[Activities]
1. What did the two programs in the article on Grand Rapids' cannabis social equity agreements promote? List each item in the article's own wording.
2. According to the article on Grand Rapids' cannabis social equity agreements, how many of the 11 medical dispensaries are in compliance?
3. Print the part of the article on Grand Rapids' cannabis social equity agreements that opens with the words containing "Fast forward to" and closes with "make things right.".

[Passage to read]
Businesses owners had vowed to promote social equity, however few, if any, are

With a number of marijuana businesses in violation of Grand Rapids’ cannabis social equity program, the city commission voted Tuesday to give dispensaries until the end of the year to comply—or run the risk of losing their license.

Back in 2019, the city of Grand Rapids created the Marijuana Industry Development Agreement (MIVEDA) for medical marijuana dispensaries, and the Cannabis Industry Social Equity Voluntary Agreement (CISEVA) for recreational dispensaries.

The goal of both programs was to create equitable outcomes in the emerging cannabis industry in Grand Rapids, which prior to its legalization, disproportionately incarcerated persons of color for marijuana. The programs promoted local ownership, developing business owners of color, a diverse workforce and supply chain.

In 2019, if potential business owners agreed in writing to promote social equity, the City of Grand Rapids would give them a better chance of obtaining an operating license in a highly competitive pool of candidates.

Fast forward to 2022 -- city officials say, that written promise has been broken; as no recreational dispensaries are in compliance with the agreement, and only 3 out of the 11 medical dispensaries are.

Grand Rapids City Manager Mark Washington Tuesday said businesses would be given until the end of the year to make things right.

“We will do our best and make sure people will be aware so they are as prepared as they can be between now and Jan. 1,” Washington said. “And then we will begin to enforce.”

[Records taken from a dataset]
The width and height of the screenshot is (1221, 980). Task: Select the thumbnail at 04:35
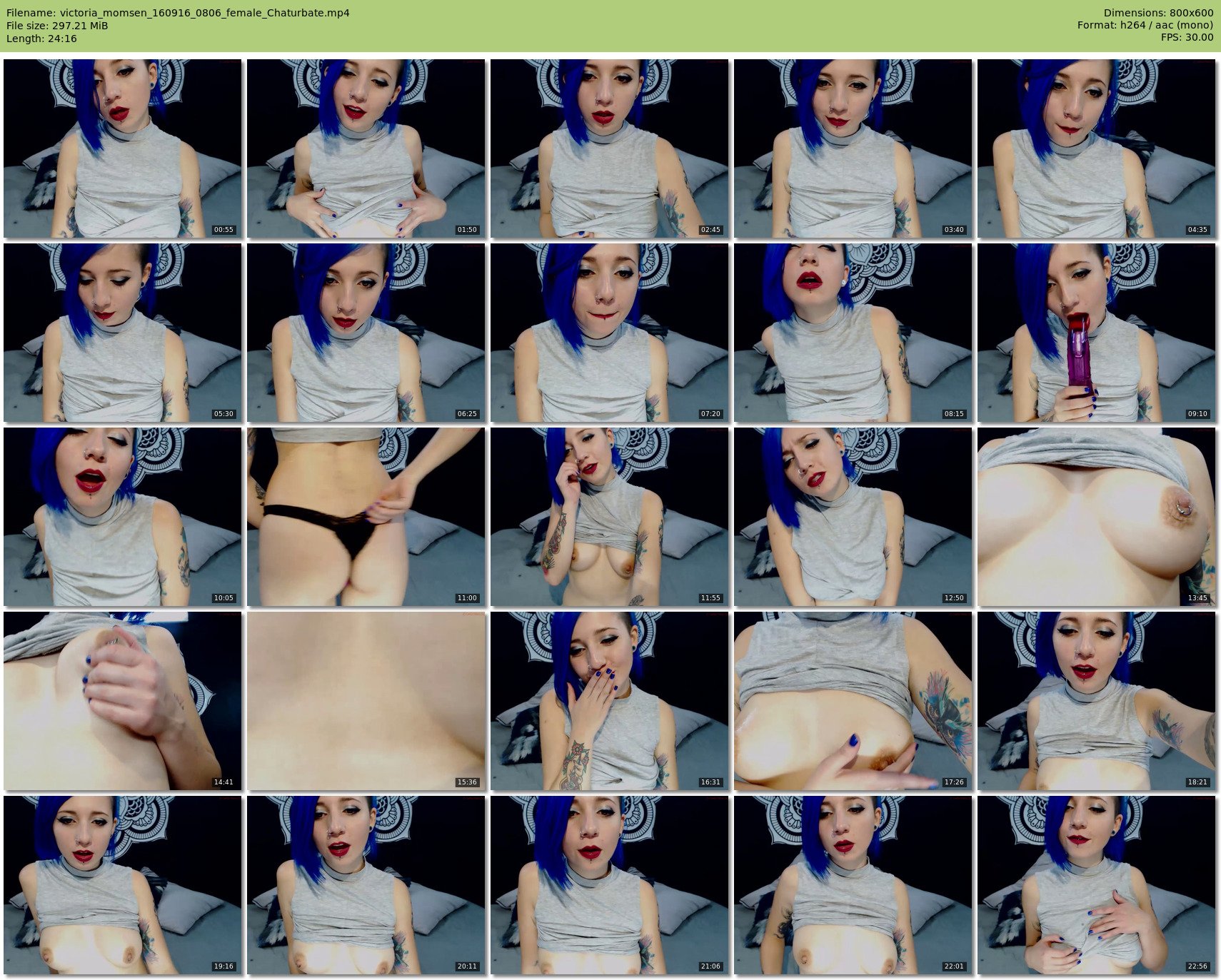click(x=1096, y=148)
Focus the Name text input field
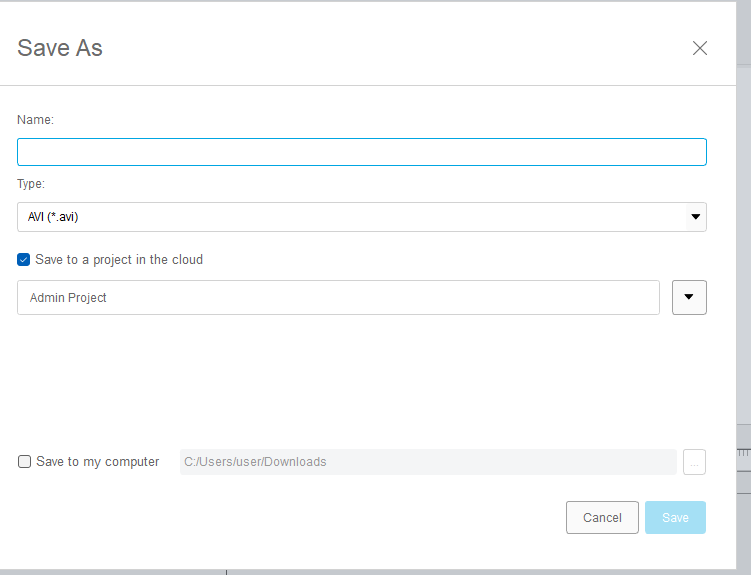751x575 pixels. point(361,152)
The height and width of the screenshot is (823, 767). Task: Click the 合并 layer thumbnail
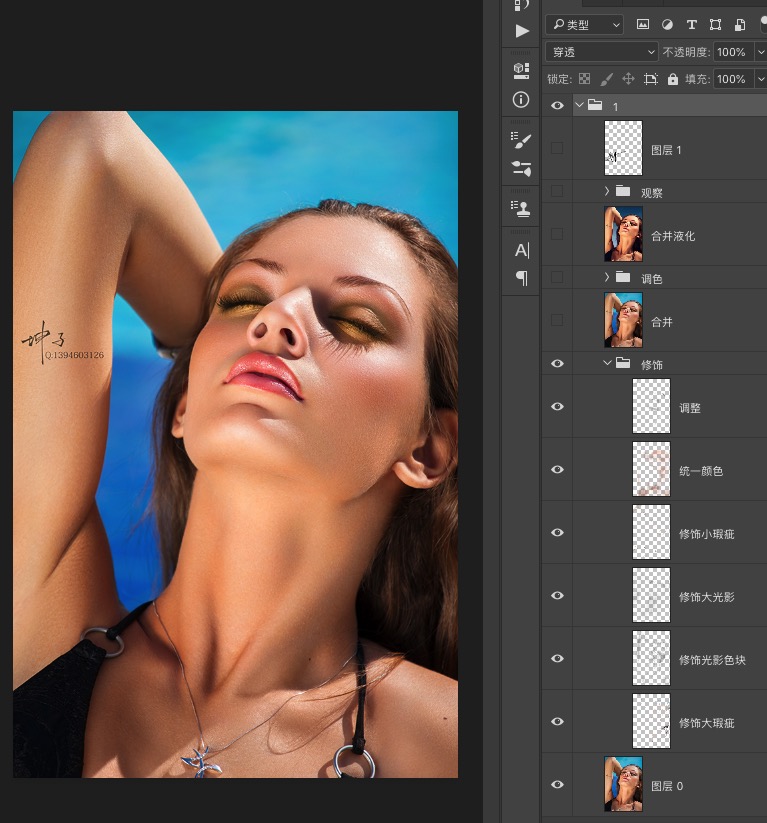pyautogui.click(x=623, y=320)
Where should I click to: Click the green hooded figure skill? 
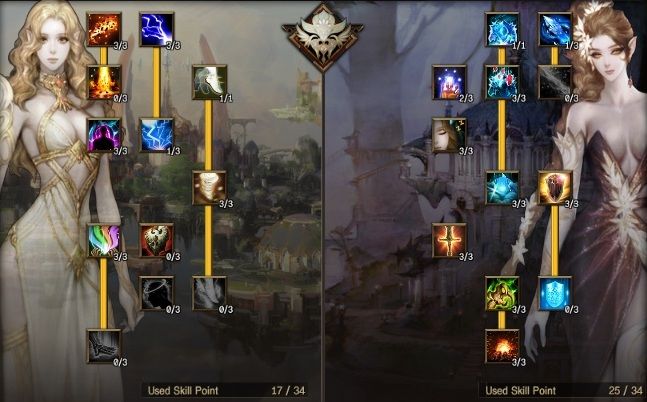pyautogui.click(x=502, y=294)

[Answers to the problems]
1. local ownership; developing business owners of color; a diverse workforce and supply chain

2. 3 of the 11 medical dispensaries are in compliance.

3.
Fast forward to 2022 -- city officials say, that written promise has been broken; as no recreational dispensaries are in compliance with the agreement, and only 3 out of the 11 medical dispensaries are.

Grand Rapids City Manager Mark Washington Tuesday said businesses would be given until the end of the year to make things right.